→ Exercise 1:
Translate this sentence from the passage on dip meters into Spanish: "A dipper makes a very sensitive absorption wave meter for measuring a signal frequency."
→ Exercise 2:
Summarize the passage on dip meters in two sentences.

→ Extracted text:
◆ ◆ ◆
As radio amateurs we are often interested in resonance. What is the resonant frequency of that antenna I just put up? is that trap resonant at the frequency I think it is? That crystal, the one with the strange markings, is it good for anything? Do I have an inductor in the junk box that will work in the next project? How do I find the value of those mica capacitors with the cryptic markings? Is that chunk of coax really a 1/4 wavelength at the frequency I hope it is?

These are all questions that can be answered by using a dip meter or "dipper" to measure resonance-just one of the instrument's many uses. A dipper makes a very sensitive absorption wave meter for measuring a signal frequency. Since a dipper is an oscillator, I have used it as a signal source to troubleshoot receivers, as well.

All this versatility comes at a price; a dip meter is not a precision instrument. There are techniques to reduce errors to acceptable levels, which will be discussed later. In case you haven't guessed by now I am a big fan of dip meters-mine has allowed me to make many tests that would normally require an extensive array of laboratory equipment.

What is a dip meter?
◆ ◆ ◆
→ Supplied information:
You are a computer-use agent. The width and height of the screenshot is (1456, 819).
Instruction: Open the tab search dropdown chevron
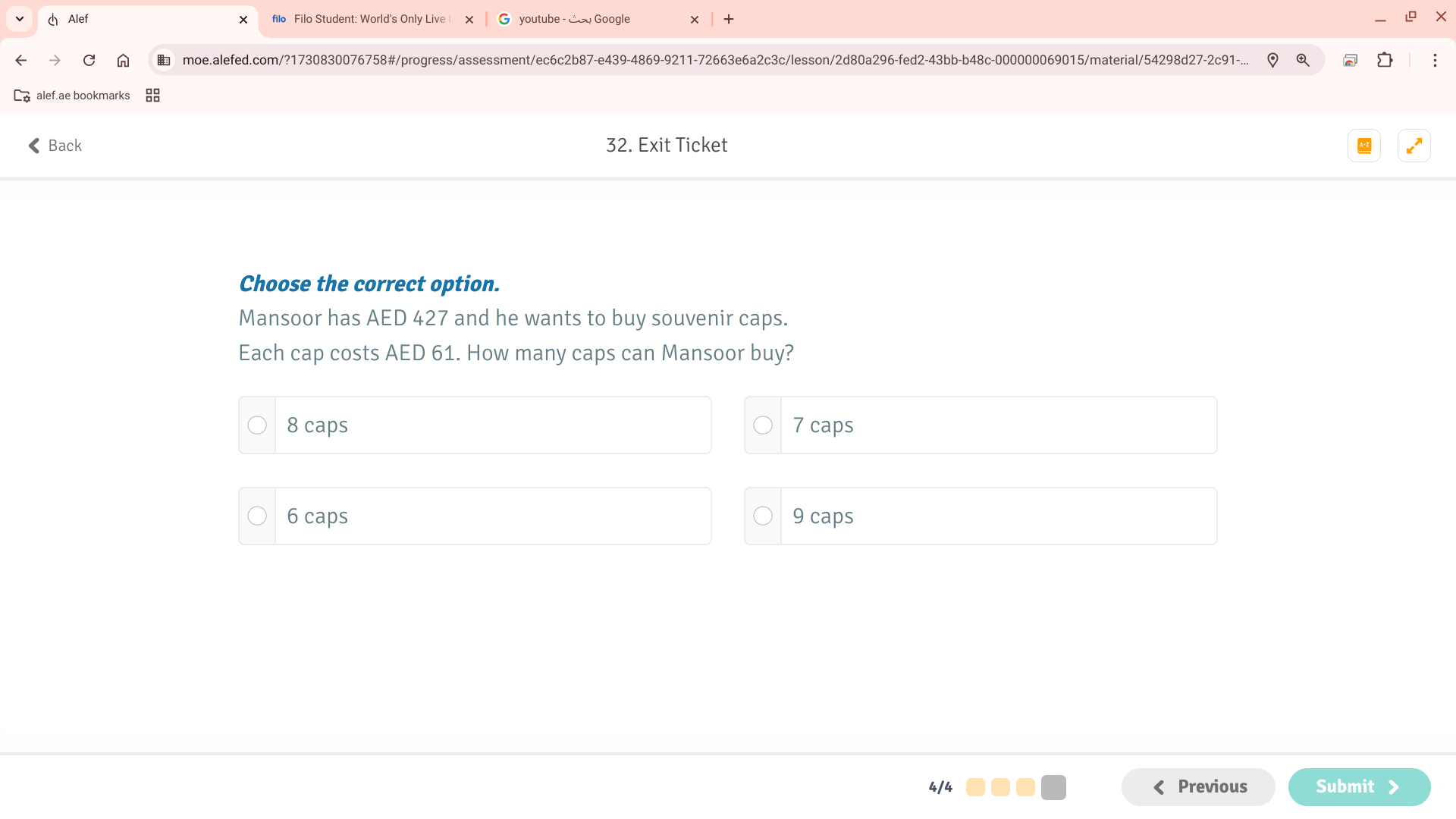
◆ ◆ ◆
→ Written solution 1:
Un dipper constituye un ondámetro de absorción muy sensible para medir la frecuencia de una señal.

→ Written solution 2:
Radio amateurs are often interested in resonance, such as an antenna's resonant frequency or whether a piece of coax is a quarter wavelength at the intended frequency, and a dip meter can answer these questions. The instrument also serves as a very sensitive absorption wave meter and, as an oscillator, as a signal source, but it is not a precision instrument, so techniques are needed to keep its errors at acceptable levels.